Kenma membalikan wajahnya dan mengangguk, “suka, suka banget.”
“Aku bakal bawa kamu ke manapun dan kapanpun asal bisa membuat kamu bahagia.” bisiknya lagi.
Pandangan yang lebih muda berkeliaran ke arah lain, ia menggapai tangan Kuroo yang berada di bahunya dan senyumannya merekah, “terima kasih banyak, Kuroo.”
Kuroo memasangkan topi yang sempat ia kenakan ke kepala Kenma, lalu per sekon kemudian ia mendekap Kenma dengan kehangatan dan begitu erat.
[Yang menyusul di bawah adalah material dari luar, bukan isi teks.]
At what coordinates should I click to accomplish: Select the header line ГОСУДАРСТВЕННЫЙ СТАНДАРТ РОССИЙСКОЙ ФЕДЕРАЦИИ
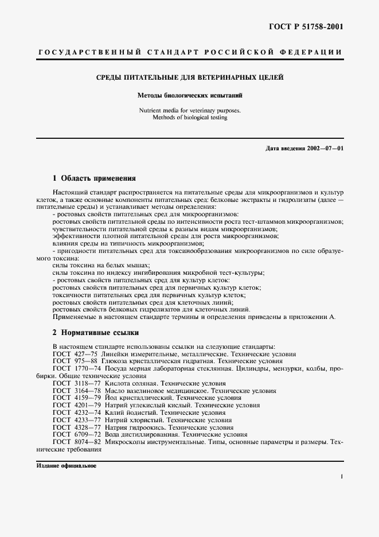pyautogui.click(x=189, y=52)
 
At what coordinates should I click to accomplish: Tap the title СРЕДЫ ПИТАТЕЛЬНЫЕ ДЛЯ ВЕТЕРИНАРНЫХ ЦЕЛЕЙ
pyautogui.click(x=189, y=77)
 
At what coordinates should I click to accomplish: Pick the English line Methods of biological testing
pyautogui.click(x=189, y=117)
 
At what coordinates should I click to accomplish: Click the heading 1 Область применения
pyautogui.click(x=94, y=178)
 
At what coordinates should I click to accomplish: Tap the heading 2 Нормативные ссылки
pyautogui.click(x=95, y=332)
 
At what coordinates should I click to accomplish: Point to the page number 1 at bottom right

Kenma lantas terdiam di tempatnya karena perlakuan Kuroo yang tiba-tiba, tak sempat mencerna apa yang baru saja terjadi karena pelukan Kuroo terasa menuntut.
“Kenapa ... kenapa perasaan ini muncul lagi? Aku gak bisa menampik bahwa aku benar-benar merindukan kamu, Kenma.” ucapnya halus.
Kenma dapat mendengarnya dengan jelas meskipun suara musik masih menggema dengan nyari, seolah seluruh atensinya sudah tertuju kepada Kuroo sehingga ia tak dapat terfokus dengan hal yang lainnya. Kenma mengangkat tangannya demi membalas pelukan Kuroo.
“I miss you more, Kuroo.”
Keduanya terhanyut dalam perasaan yang belum rampung sehingga tak sadar ada sosok yang memperhatikan mereka dari kejauhan. Membekap mulutnya karena terkejut dengan pemandangan yang tengah ia saksikan dengan kedua matanya. Langkahnya gemetar untuk mundur, lalu meninggalkan acara secara terburu-buru.
“Bahkan hingga detik ini kamu masih belum bisa mencintaiku ... ”
[]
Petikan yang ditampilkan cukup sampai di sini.